Would you please retype, exactly, the lines of the listing below between the line with "You are a GUI agent. The screenshot is 626×2576." and the line with "Политика конфиденциальности (94, 2465)", inclusive?

■ GIVEN ENTRIES ■
+-------+
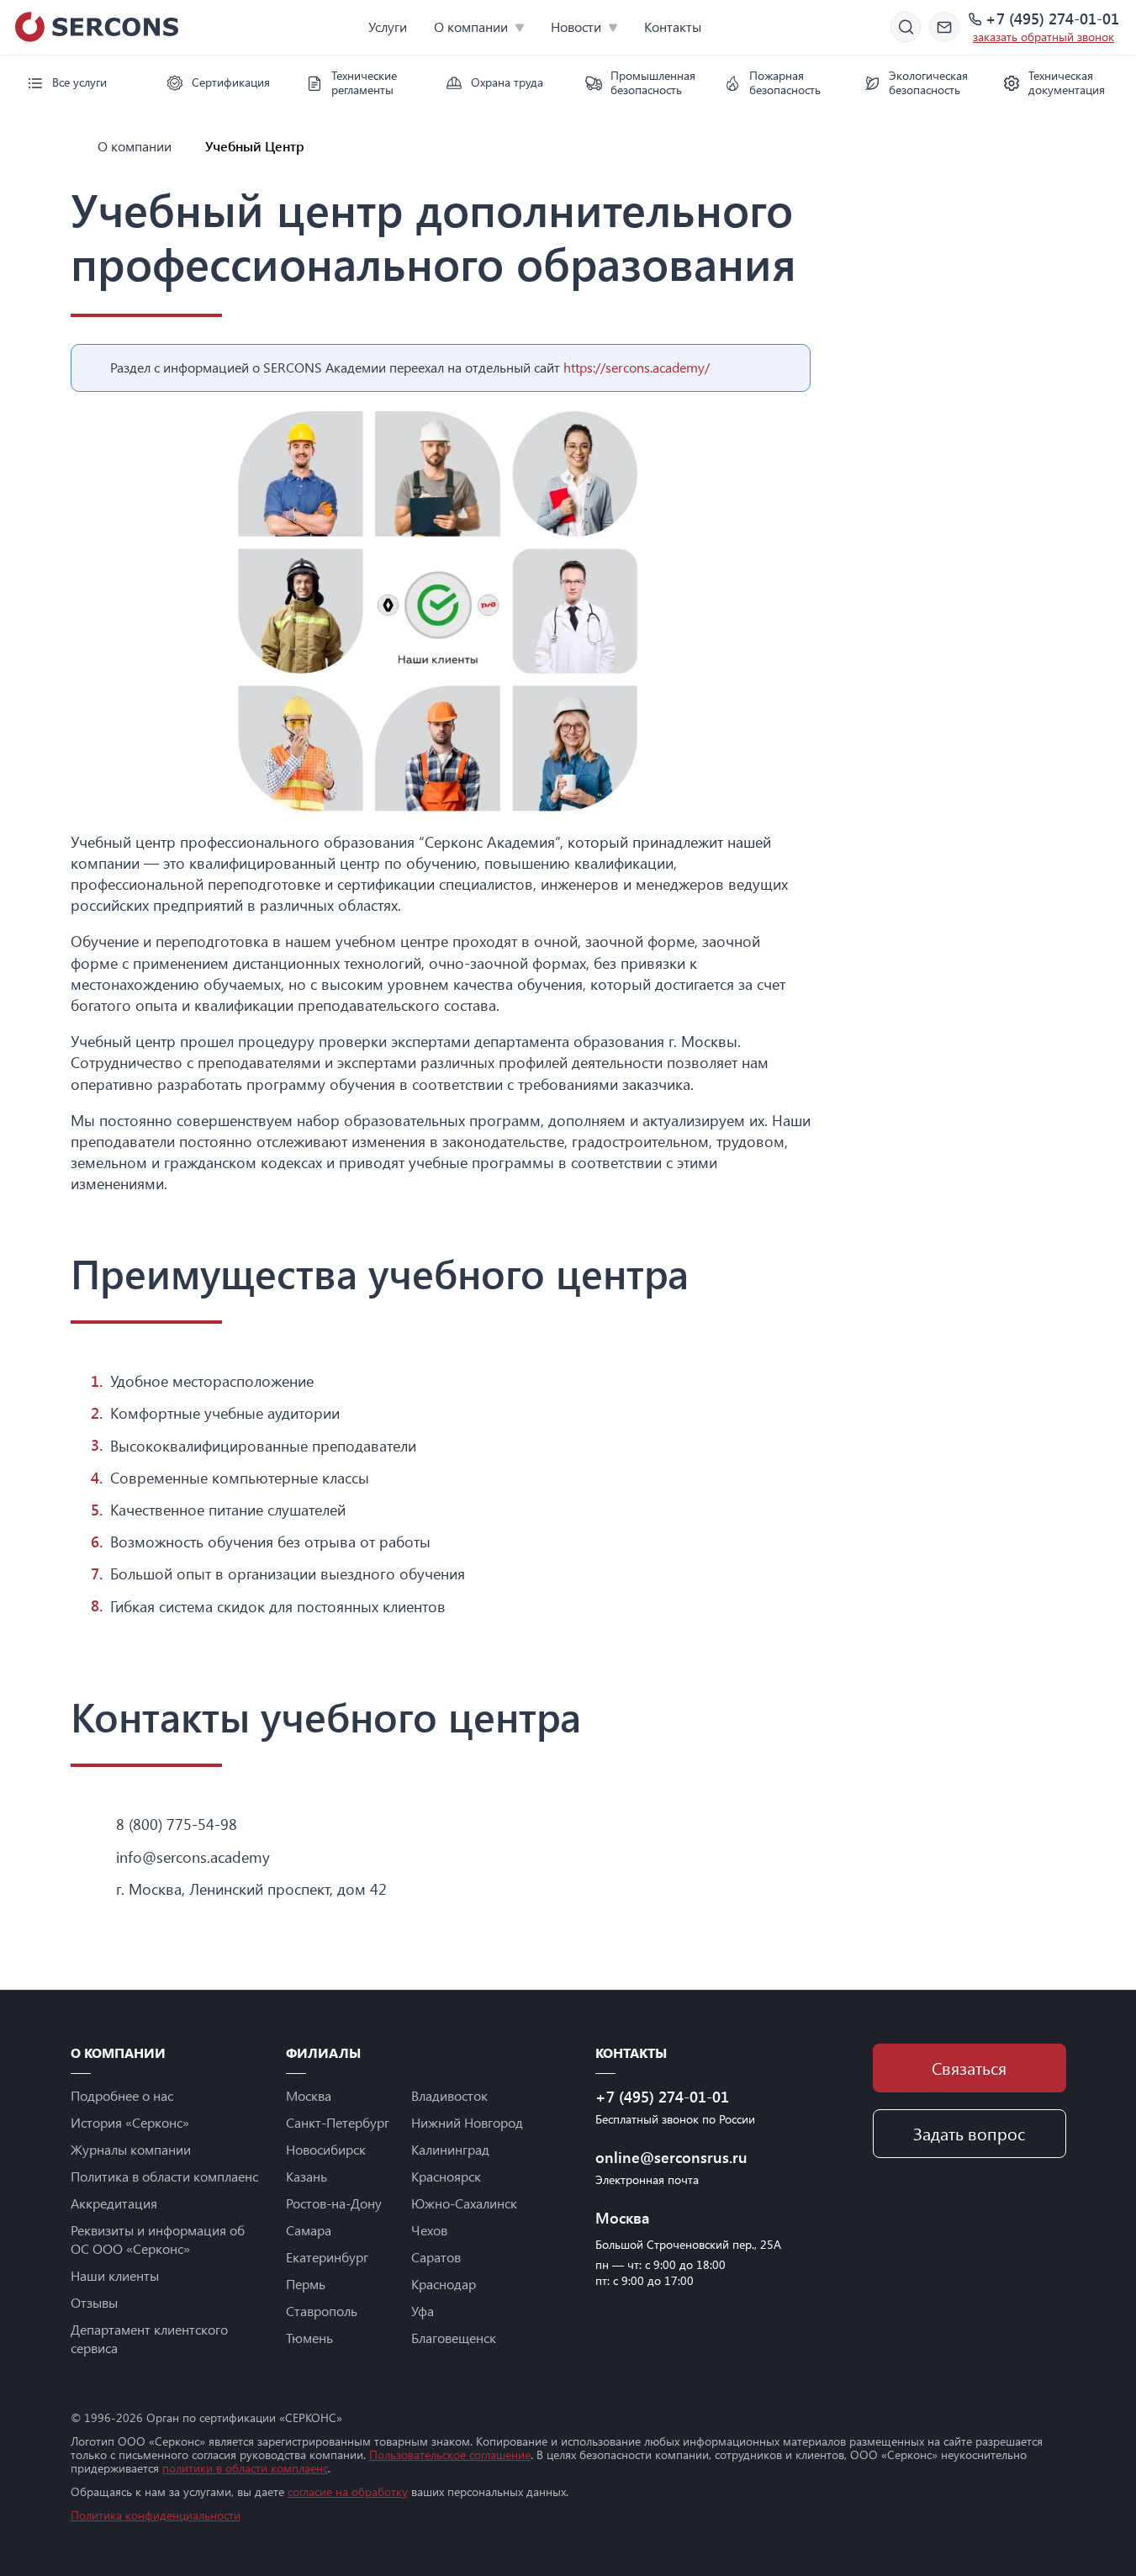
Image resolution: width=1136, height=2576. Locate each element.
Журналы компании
+-------+
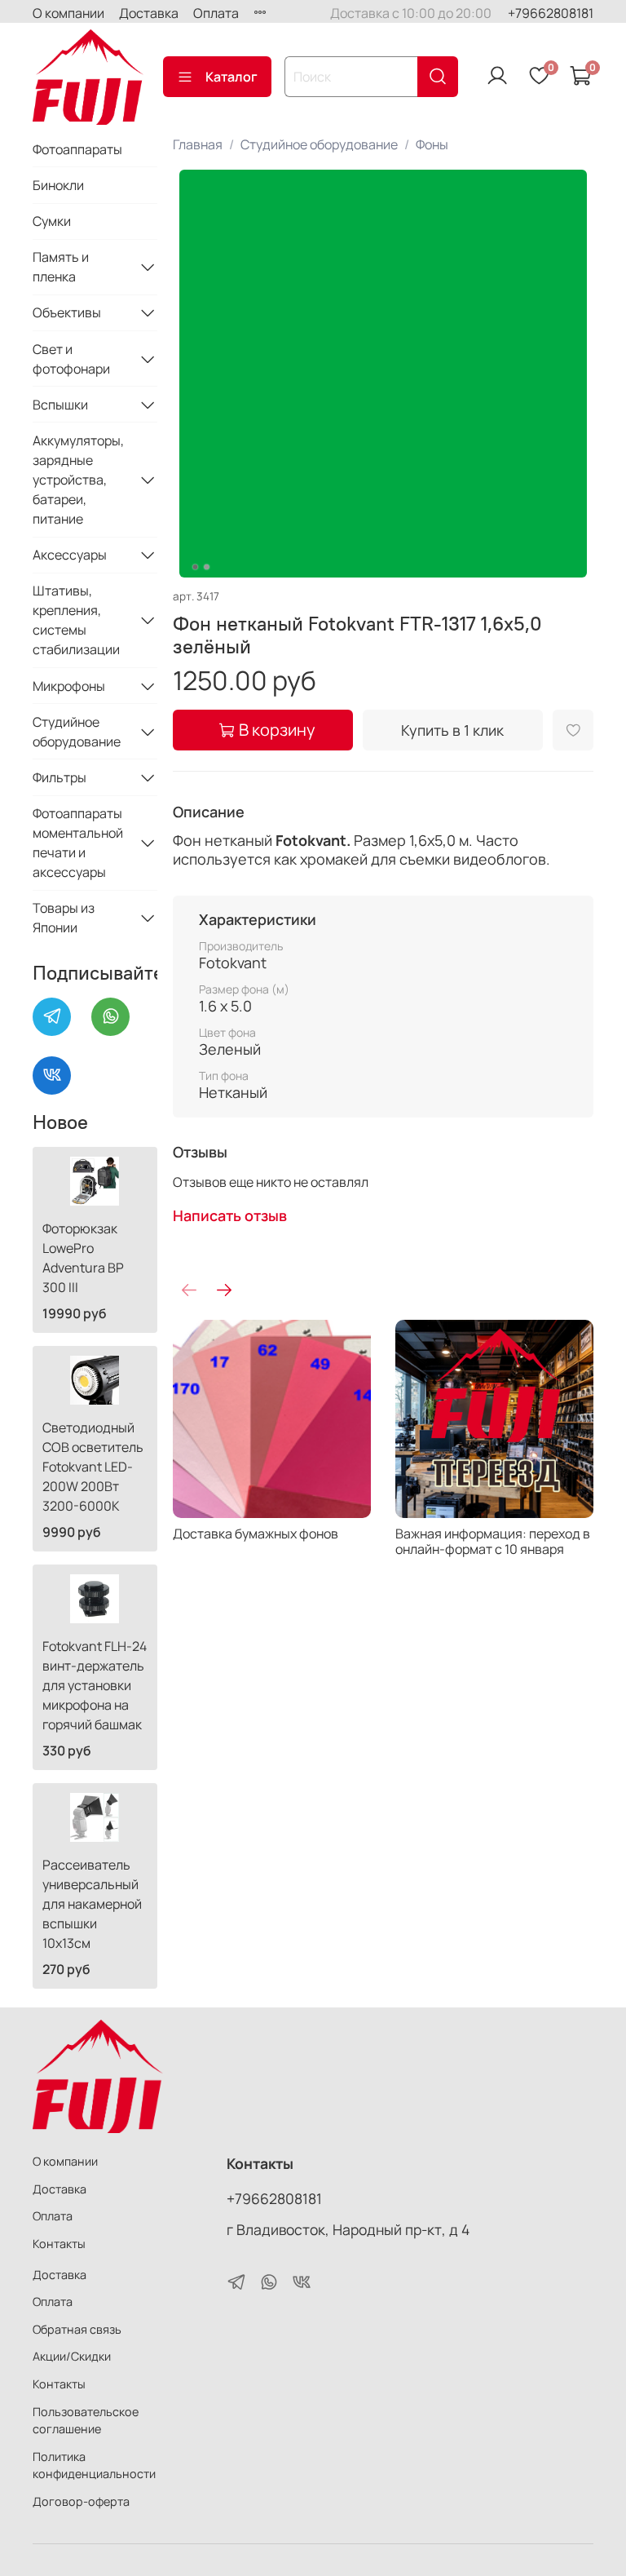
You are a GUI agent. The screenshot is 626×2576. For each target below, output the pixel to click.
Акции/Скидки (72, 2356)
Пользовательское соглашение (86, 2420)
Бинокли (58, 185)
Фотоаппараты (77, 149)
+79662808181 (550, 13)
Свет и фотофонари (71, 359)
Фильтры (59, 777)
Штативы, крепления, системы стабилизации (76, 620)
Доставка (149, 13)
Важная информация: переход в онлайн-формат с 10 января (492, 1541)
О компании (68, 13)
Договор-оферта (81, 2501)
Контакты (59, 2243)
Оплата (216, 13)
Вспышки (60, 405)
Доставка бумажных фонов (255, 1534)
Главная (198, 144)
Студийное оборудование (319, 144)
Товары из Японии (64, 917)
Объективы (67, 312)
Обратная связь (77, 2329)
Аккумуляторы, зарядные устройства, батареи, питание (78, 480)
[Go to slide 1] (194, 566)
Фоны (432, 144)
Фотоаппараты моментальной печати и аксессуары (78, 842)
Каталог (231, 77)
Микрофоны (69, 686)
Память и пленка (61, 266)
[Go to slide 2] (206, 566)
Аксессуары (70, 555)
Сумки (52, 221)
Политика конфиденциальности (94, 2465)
+-------+
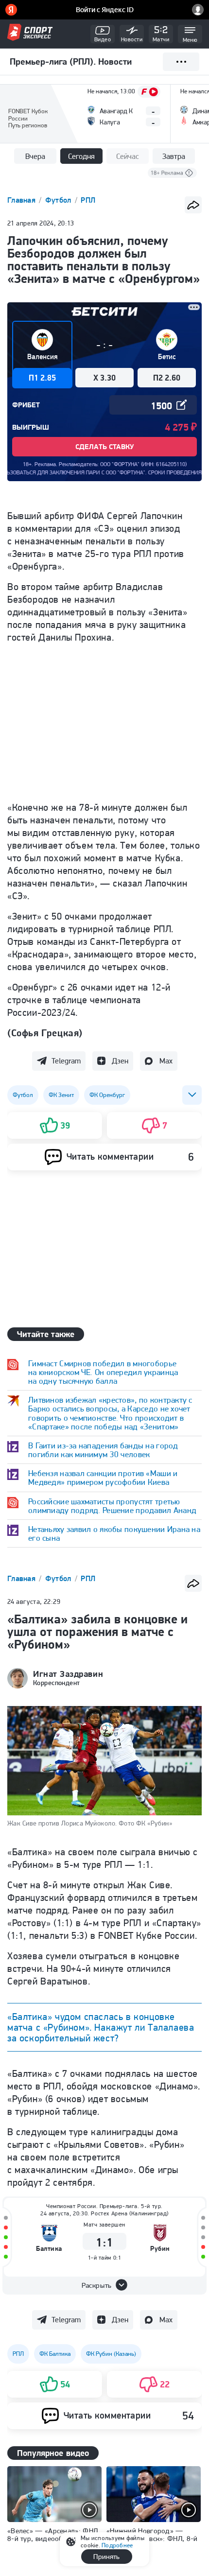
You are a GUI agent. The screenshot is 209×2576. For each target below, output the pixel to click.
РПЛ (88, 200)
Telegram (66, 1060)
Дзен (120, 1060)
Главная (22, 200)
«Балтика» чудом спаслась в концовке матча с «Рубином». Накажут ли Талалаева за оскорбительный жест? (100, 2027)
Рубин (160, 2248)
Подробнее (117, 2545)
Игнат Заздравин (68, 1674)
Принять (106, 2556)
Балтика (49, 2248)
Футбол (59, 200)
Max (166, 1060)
+-------+
■ EXERCISE RESULT ■
You are a GUI agent. The screenshot is 626×2576. For each target below, output the pixel to click.
Акции/Скидки (72, 2356)
Пользовательское соглашение (86, 2420)
Бинокли (58, 185)
Фотоаппараты (77, 149)
+79662808181 (550, 13)
Свет и фотофонари (71, 359)
Фильтры (59, 777)
Штативы, крепления, системы стабилизации (76, 620)
Доставка (149, 13)
Важная информация: переход в онлайн-формат с 10 января (492, 1541)
О компании (68, 13)
Договор-оферта (81, 2501)
Контакты (59, 2243)
Оплата (216, 13)
Вспышки (60, 405)
Доставка бумажных фонов (255, 1534)
Главная (198, 144)
Студийное оборудование (319, 144)
Товары из Японии (64, 917)
Объективы (67, 312)
Обратная связь (77, 2329)
Аккумуляторы, зарядные устройства, батареи, питание (78, 480)
[Go to slide 1] (194, 566)
Фоны (432, 144)
Фотоаппараты моментальной печати и аксессуары (78, 842)
Каталог (231, 77)
Микрофоны (69, 686)
Память и пленка (61, 266)
[Go to slide 2] (206, 566)
Аксессуары (70, 555)
Сумки (52, 221)
Политика конфиденциальности (94, 2465)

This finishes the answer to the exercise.